Without changing a word, return the listing below, minus its images.
_ _ _ _ _ _ _
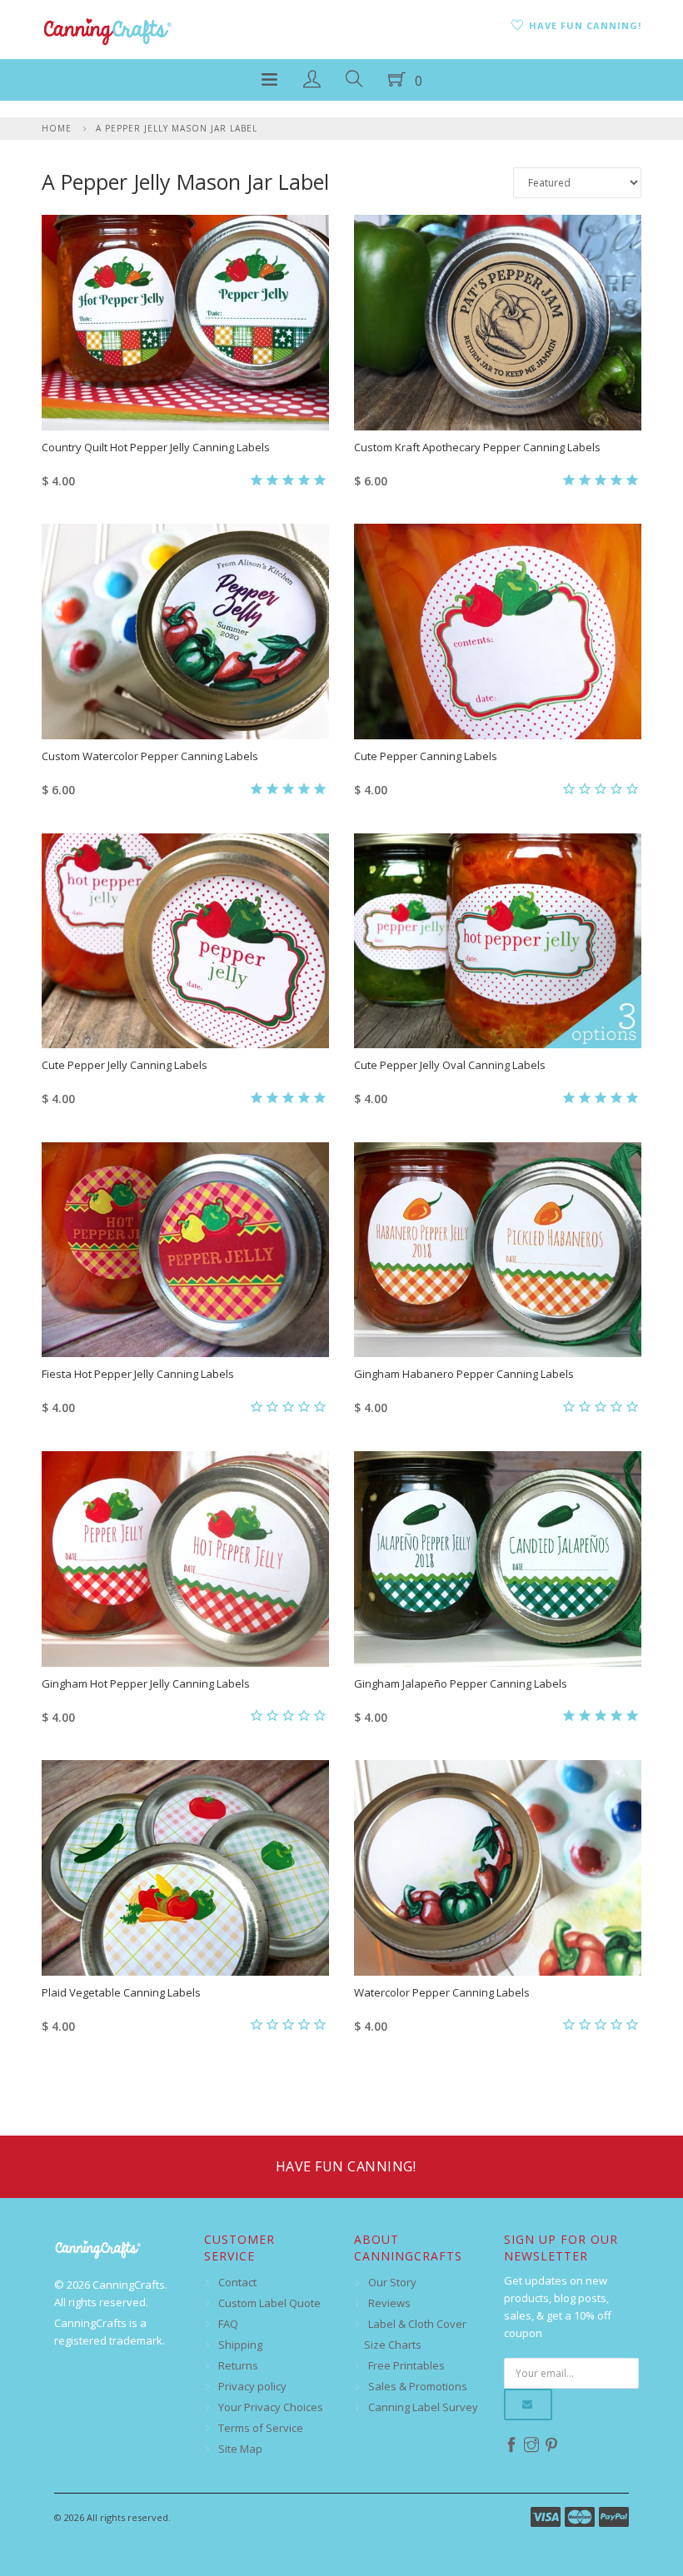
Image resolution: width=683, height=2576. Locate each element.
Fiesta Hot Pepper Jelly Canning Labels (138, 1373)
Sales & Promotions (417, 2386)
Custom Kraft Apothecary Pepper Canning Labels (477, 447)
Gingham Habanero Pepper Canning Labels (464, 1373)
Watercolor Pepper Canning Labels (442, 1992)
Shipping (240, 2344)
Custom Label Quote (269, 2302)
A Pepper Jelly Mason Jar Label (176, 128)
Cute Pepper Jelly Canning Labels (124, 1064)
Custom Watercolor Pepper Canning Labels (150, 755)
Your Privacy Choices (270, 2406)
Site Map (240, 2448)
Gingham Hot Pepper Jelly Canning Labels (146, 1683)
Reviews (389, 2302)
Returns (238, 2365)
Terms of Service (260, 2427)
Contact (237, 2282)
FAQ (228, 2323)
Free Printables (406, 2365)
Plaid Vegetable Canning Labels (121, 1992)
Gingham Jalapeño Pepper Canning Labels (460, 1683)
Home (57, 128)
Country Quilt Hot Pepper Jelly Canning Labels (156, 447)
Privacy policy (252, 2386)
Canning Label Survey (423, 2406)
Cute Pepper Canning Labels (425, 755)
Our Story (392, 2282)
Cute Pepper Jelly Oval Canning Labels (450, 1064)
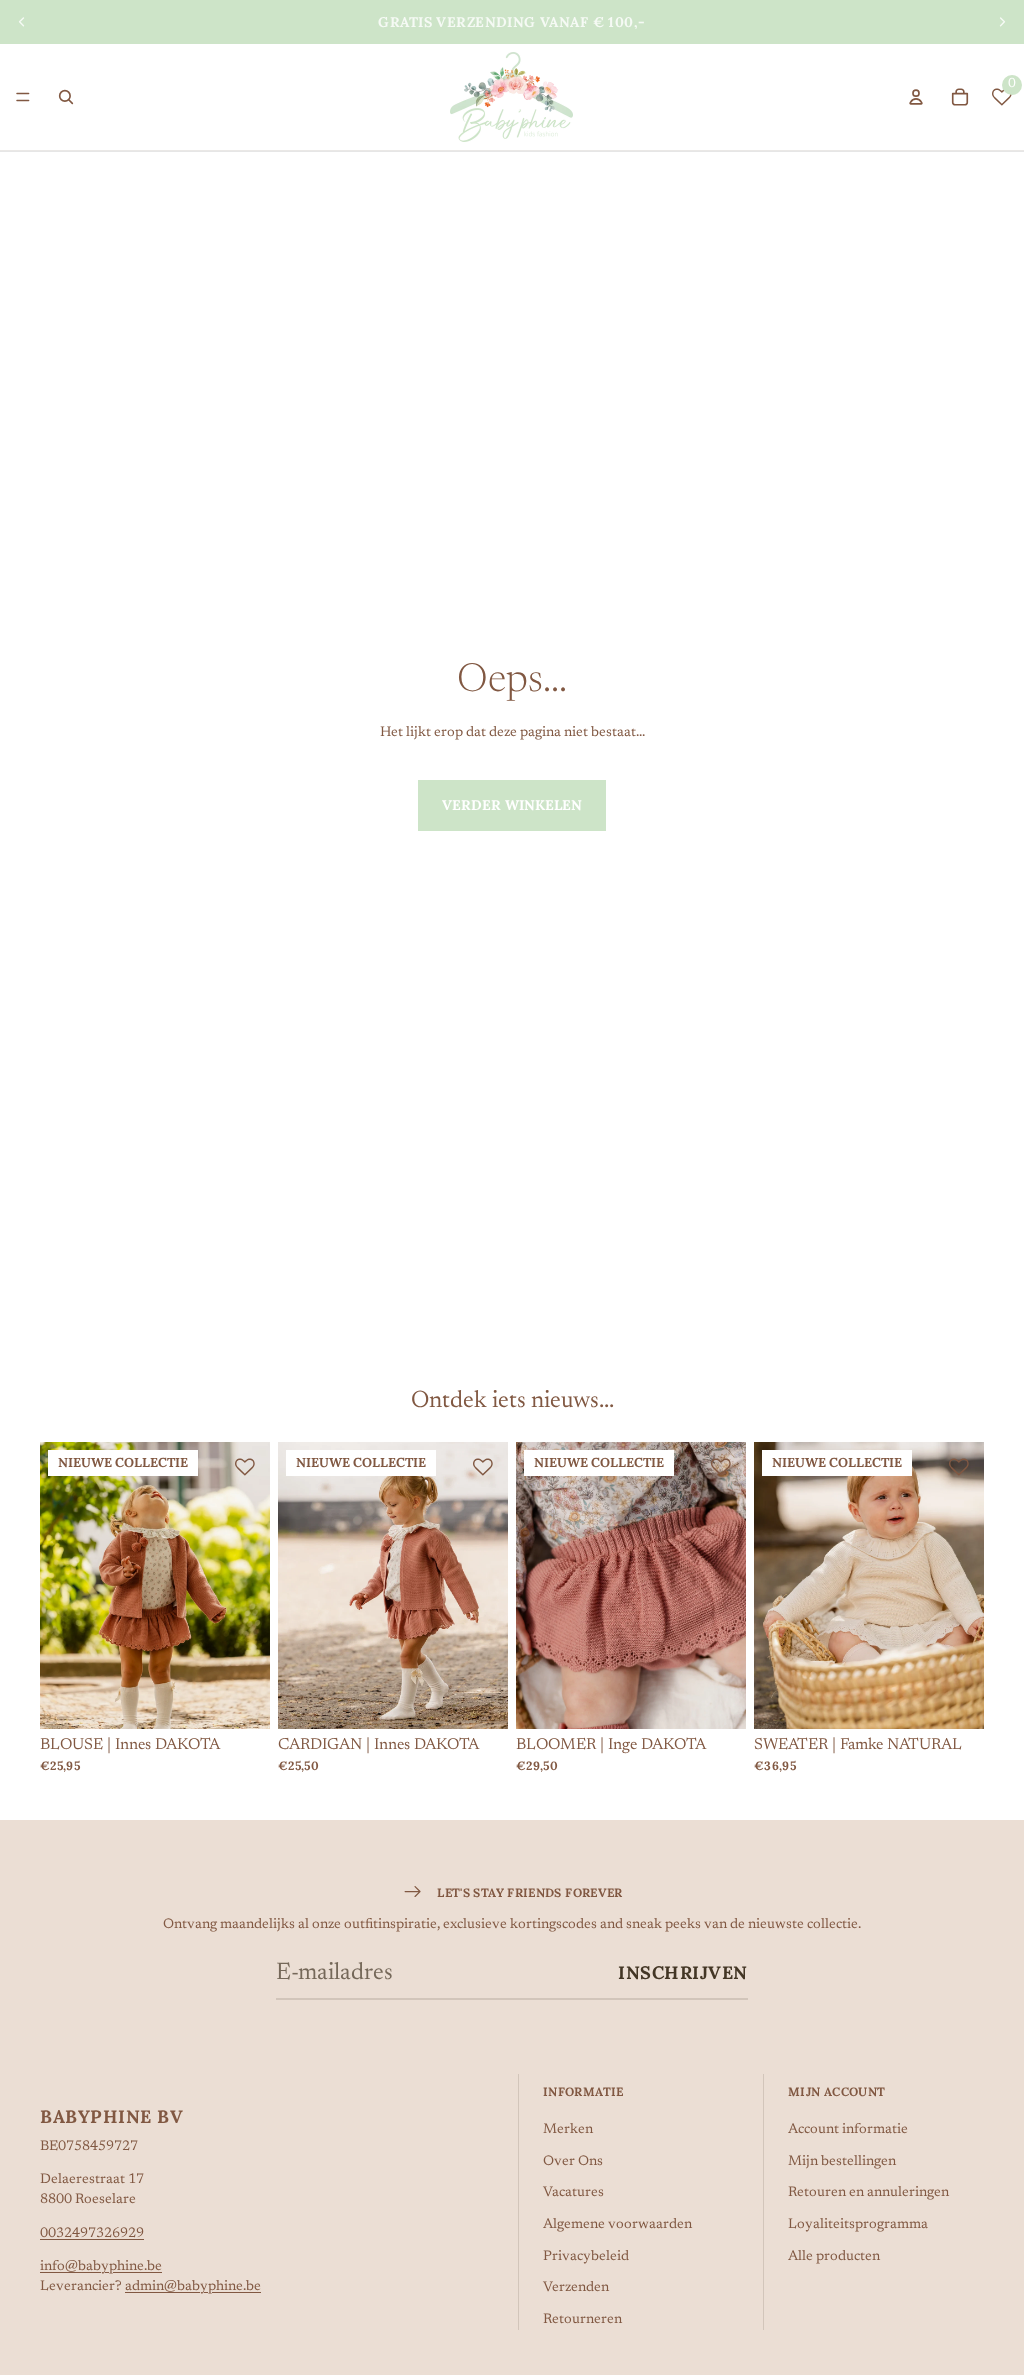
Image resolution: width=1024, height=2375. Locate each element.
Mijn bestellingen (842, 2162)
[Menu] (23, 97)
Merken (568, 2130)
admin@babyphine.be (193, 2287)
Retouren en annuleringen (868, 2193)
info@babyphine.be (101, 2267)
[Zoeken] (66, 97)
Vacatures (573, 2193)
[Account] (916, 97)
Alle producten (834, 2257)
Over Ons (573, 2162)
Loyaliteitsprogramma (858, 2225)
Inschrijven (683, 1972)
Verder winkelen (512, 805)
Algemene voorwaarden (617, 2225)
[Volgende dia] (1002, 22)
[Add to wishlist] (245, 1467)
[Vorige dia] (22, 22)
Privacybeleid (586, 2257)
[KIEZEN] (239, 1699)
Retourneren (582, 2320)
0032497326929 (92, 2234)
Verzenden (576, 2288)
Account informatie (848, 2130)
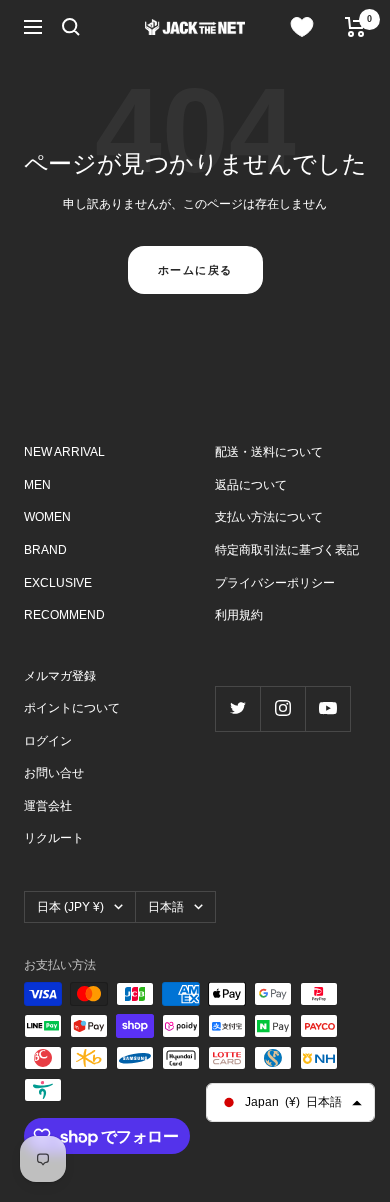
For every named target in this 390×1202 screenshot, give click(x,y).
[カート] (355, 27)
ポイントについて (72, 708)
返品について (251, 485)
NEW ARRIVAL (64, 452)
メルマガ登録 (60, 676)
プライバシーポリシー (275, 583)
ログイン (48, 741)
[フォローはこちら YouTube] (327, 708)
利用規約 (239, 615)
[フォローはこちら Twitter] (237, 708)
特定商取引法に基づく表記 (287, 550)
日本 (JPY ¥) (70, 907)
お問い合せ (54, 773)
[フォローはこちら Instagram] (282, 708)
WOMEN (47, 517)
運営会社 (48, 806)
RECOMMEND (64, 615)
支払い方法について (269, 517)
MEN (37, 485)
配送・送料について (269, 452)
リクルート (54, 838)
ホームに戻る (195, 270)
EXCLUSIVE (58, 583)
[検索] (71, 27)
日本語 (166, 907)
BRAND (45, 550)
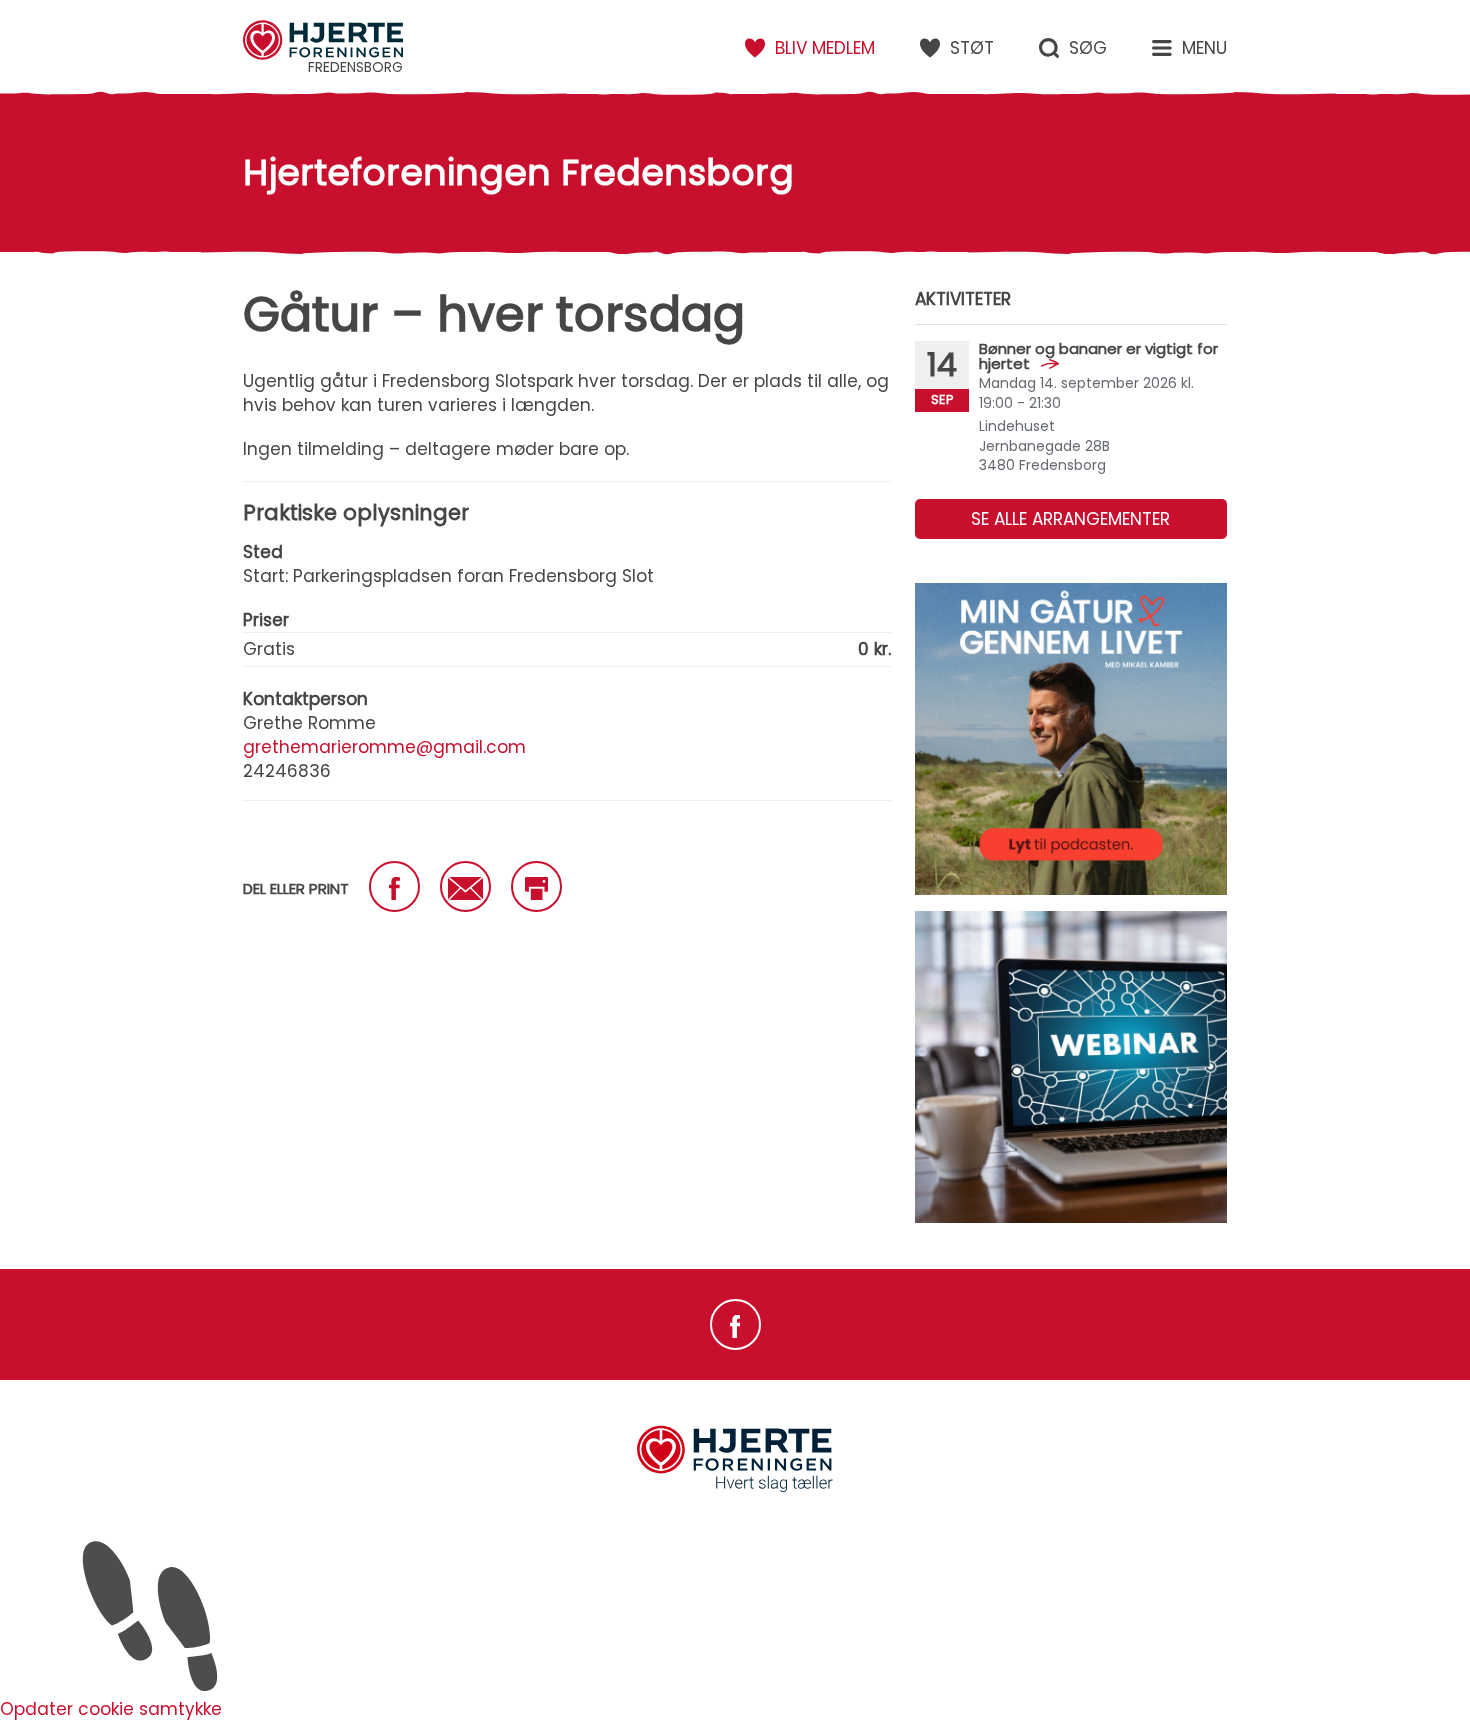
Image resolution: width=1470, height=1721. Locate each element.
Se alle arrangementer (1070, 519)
_ _ _ _ _ _ _
**TASK SOLUTION**.
Image resolution: width=683, height=2576. Locate each element.
Fiesta Hot Pepper Jelly Canning Labels (138, 1373)
Sales & Promotions (417, 2386)
Custom Kraft Apothecary Pepper Canning Labels (477, 447)
Gingham Habanero Pepper Canning Labels (464, 1373)
Watercolor Pepper Canning Labels (442, 1992)
Shipping (240, 2344)
Custom Label Quote (269, 2302)
A Pepper Jelly Mason Jar Label (176, 128)
Cute Pepper Jelly Canning Labels (124, 1064)
Custom Watercolor Pepper Canning Labels (150, 755)
Your Privacy Choices (270, 2406)
Site Map (240, 2448)
Gingham Hot Pepper Jelly Canning Labels (146, 1683)
Reviews (389, 2302)
Returns (238, 2365)
Terms of Service (260, 2427)
Contact (237, 2282)
FAQ (228, 2323)
Free Printables (406, 2365)
Plaid Vegetable Canning Labels (121, 1992)
Gingham Jalapeño Pepper Canning Labels (460, 1683)
Home (57, 128)
Country Quilt Hot Pepper Jelly Canning Labels (156, 447)
Privacy policy (252, 2386)
Canning Label Survey (423, 2406)
Cute Pepper Canning Labels (425, 755)
Our Story (392, 2282)
Cute Pepper Jelly Oval Canning Labels (450, 1064)
Image resolution: width=1024, height=2375. Locate each element.
Mijn bestellingen (842, 2162)
[Menu] (23, 97)
Merken (568, 2130)
admin@babyphine.be (193, 2287)
Retouren en annuleringen (868, 2193)
info@babyphine.be (101, 2267)
[Zoeken] (66, 97)
Vacatures (573, 2193)
[Account] (916, 97)
Alle producten (834, 2257)
Over Ons (573, 2162)
Loyaliteitsprogramma (858, 2225)
Inschrijven (683, 1972)
Verder winkelen (512, 805)
Algemene voorwaarden (617, 2225)
[Volgende dia] (1002, 22)
[Add to wishlist] (245, 1467)
[Vorige dia] (22, 22)
Privacybeleid (586, 2257)
[KIEZEN] (239, 1699)
Retourneren (582, 2320)
0032497326929 (92, 2234)
Verzenden (576, 2288)
Account informatie (848, 2130)
For every named target in this 390×1202 screenshot, give click(x,y).
[カート] (355, 27)
ポイントについて (72, 708)
返品について (251, 485)
NEW ARRIVAL (64, 452)
メルマガ登録 (60, 676)
プライバシーポリシー (275, 583)
ログイン (48, 741)
[フォローはこちら YouTube] (327, 708)
利用規約 (239, 615)
[フォローはこちら Twitter] (237, 708)
特定商取引法に基づく表記 (287, 550)
日本 (JPY ¥) (70, 907)
お問い合せ (54, 773)
[フォローはこちら Instagram] (282, 708)
WOMEN (47, 517)
運営会社 (48, 806)
RECOMMEND (64, 615)
支払い方法について (269, 517)
MEN (37, 485)
配送・送料について (269, 452)
リクルート (54, 838)
ホームに戻る (195, 270)
EXCLUSIVE (58, 583)
[検索] (71, 27)
日本語 (166, 907)
BRAND (45, 550)
Image resolution: width=1470, height=1721. Locate each element.
Se alle arrangementer (1070, 519)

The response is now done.